M Singh's Long-haul Space Trucking Adventures 2

"Starship pilot who’s flying blind" - Make Up a Starship Pilot


The deep space vessel Long Stepper has external visual sensors, but they're all disabled by default within hours after leaving whatever berth the ship might have been at. The fact is, even when moving in system, the distances and speeds involved make looking out fairly pointless except to take in the view. If there's anything close enough to actually see nearby, the ship will either pass it or collide with it too quickly to respond. All of the ships real sensory business is done with radar, with tightly focused feeler beams, and with antennae listening in all directions for traces of other ships, of debris, of radiation. Everything is displayed neatly on screens for the crew.

Except that doesn't help anyone in the early stages of transition to high speed, since the entire crew at that point are puddles of red and yellow pastes filling their resurrection pods. And the pilot won't have functioning eyes again for months, once his body has been successfully rebuilt and his consciousness reinstalled in the wetware.

Long Stepper's pilot M Singh has tried many times to explain what the data feeds are like to others who haven't had their consciousness uploaded.

"It's like the information is related to me in the form of itches, someone drumming their fingers on my back, individual hairs being plucked. I guess? Like that. They wrote the software to hook into the simulated part of the brain that handles tactile information. So I don't use the sensors to 'look' outside the ship. Instead it's like, uh... Imagine each of your fingers was twenty thousand miles long and you were groping around a massive empty space, trying to find anything larger than a pea. And you have two thousand fingers, and they're all constantly in motion, so you can cover as much area as possible."

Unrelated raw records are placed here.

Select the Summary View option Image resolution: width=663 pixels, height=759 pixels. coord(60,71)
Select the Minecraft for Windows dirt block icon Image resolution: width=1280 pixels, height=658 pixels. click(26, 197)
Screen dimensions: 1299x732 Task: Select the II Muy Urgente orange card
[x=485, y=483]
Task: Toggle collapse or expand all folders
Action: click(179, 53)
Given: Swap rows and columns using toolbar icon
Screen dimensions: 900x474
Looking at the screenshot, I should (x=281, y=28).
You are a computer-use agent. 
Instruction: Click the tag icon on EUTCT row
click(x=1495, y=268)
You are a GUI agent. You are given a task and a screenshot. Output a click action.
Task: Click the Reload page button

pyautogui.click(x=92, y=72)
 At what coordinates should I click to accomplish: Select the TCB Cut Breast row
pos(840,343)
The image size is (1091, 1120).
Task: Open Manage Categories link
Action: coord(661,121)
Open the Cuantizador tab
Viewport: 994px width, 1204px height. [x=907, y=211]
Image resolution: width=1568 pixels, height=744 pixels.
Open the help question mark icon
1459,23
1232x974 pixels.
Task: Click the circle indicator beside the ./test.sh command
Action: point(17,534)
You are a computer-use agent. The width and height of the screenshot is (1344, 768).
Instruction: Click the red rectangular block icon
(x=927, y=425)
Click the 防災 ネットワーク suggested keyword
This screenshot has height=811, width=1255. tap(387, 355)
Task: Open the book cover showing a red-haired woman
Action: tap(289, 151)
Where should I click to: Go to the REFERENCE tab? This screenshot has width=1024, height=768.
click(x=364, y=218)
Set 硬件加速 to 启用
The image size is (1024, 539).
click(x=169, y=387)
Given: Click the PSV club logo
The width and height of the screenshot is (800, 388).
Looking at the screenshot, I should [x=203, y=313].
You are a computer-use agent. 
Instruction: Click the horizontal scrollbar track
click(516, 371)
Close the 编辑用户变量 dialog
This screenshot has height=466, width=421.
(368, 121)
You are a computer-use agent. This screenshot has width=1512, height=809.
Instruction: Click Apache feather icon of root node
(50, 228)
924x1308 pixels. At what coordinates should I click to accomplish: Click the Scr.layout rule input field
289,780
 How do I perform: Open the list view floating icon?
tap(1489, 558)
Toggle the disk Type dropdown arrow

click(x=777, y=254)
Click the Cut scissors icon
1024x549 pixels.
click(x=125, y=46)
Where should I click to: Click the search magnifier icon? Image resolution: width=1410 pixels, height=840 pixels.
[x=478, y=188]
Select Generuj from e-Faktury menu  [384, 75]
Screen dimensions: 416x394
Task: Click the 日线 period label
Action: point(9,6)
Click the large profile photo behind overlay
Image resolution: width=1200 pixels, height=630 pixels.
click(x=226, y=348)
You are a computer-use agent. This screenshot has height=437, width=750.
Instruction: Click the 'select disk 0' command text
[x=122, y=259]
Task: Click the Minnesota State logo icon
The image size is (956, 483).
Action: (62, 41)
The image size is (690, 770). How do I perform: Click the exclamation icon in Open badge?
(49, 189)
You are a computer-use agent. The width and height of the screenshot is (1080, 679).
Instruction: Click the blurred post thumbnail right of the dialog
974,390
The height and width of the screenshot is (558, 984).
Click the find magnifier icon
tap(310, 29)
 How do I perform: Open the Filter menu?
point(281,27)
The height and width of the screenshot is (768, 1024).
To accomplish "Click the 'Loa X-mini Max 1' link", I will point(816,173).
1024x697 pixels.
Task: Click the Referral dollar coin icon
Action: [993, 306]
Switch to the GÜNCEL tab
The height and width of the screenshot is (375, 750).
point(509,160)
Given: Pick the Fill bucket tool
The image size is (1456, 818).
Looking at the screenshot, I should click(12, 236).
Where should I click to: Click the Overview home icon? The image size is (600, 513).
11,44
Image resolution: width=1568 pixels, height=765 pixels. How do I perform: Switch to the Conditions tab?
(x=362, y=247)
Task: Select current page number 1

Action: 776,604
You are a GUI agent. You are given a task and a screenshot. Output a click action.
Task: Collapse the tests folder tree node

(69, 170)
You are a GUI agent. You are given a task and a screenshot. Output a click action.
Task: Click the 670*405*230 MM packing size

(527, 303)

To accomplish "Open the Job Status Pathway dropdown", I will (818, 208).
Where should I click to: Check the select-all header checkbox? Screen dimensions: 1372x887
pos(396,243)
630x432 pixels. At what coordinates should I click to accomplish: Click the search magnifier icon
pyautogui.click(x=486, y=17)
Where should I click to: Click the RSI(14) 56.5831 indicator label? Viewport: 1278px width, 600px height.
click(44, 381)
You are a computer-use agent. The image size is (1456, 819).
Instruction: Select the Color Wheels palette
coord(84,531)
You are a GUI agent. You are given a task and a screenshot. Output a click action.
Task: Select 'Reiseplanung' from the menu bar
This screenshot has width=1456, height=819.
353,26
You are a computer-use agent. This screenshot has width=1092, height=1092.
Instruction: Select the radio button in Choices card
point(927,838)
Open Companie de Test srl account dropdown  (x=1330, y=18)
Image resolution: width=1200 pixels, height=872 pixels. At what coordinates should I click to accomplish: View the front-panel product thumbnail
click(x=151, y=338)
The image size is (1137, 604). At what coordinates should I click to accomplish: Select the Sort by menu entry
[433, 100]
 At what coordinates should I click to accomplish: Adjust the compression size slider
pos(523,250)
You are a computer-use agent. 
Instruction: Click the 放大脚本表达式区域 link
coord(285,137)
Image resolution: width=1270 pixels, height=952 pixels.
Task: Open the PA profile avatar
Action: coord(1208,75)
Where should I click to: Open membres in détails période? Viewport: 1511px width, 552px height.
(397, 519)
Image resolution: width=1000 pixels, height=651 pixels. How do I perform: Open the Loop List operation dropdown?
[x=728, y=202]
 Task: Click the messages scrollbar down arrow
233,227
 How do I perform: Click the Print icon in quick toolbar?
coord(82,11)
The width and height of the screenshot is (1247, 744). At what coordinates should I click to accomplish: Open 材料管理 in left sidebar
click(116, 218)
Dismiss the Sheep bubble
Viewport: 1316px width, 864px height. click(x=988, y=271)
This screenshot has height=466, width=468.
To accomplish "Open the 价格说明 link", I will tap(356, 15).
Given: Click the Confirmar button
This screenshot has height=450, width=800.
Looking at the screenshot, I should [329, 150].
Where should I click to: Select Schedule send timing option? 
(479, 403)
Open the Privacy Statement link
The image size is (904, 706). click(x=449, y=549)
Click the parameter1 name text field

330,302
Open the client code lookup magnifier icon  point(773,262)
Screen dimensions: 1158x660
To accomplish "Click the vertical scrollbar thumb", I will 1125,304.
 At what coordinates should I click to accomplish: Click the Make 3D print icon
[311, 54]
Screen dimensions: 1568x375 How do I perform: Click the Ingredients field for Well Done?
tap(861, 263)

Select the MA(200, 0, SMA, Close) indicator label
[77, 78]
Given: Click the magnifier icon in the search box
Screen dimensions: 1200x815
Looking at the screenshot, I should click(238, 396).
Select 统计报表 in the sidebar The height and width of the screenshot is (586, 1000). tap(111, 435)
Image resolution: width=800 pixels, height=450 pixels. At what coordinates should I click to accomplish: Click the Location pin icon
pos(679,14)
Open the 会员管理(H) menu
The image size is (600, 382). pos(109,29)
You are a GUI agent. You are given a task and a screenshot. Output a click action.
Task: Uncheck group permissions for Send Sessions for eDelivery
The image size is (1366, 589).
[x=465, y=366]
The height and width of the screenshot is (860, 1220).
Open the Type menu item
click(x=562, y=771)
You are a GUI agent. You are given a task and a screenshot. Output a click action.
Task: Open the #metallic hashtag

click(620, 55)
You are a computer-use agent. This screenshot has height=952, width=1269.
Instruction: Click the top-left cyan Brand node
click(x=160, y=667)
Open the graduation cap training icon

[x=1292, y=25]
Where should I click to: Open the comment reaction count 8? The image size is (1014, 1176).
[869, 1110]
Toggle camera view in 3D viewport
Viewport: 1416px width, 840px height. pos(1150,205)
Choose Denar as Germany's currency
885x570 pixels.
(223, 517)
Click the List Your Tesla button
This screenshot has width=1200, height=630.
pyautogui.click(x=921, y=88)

People just don't understand.

M Singh's visual receptors are more or less unused. He initially tried to stream entertainment programs or video games on his first trip, but stopped almost immediately - it was like having a screen the size of all creation directly in front of him, a little overwhelming. Now he prefers to spend his flights with his "eyes shut", simply turning that stream of information off.

He felt the "hairs" on the back of his "hand" rise up as the system clamored for his attention. One of the feelers had picked up on a small piece of debris that was near enough to the flight path to be a risk. After a moments consideration he initiated a series of micro burns which lasted only fractions of a second - but would result in flying forty kilometers wide of the debris in a few minutes. He could correct back to the initial path once Long Stepper was clear.

The ship AI notified him that he need not have bothered, it would have done so itself - and with considerably more efficiency.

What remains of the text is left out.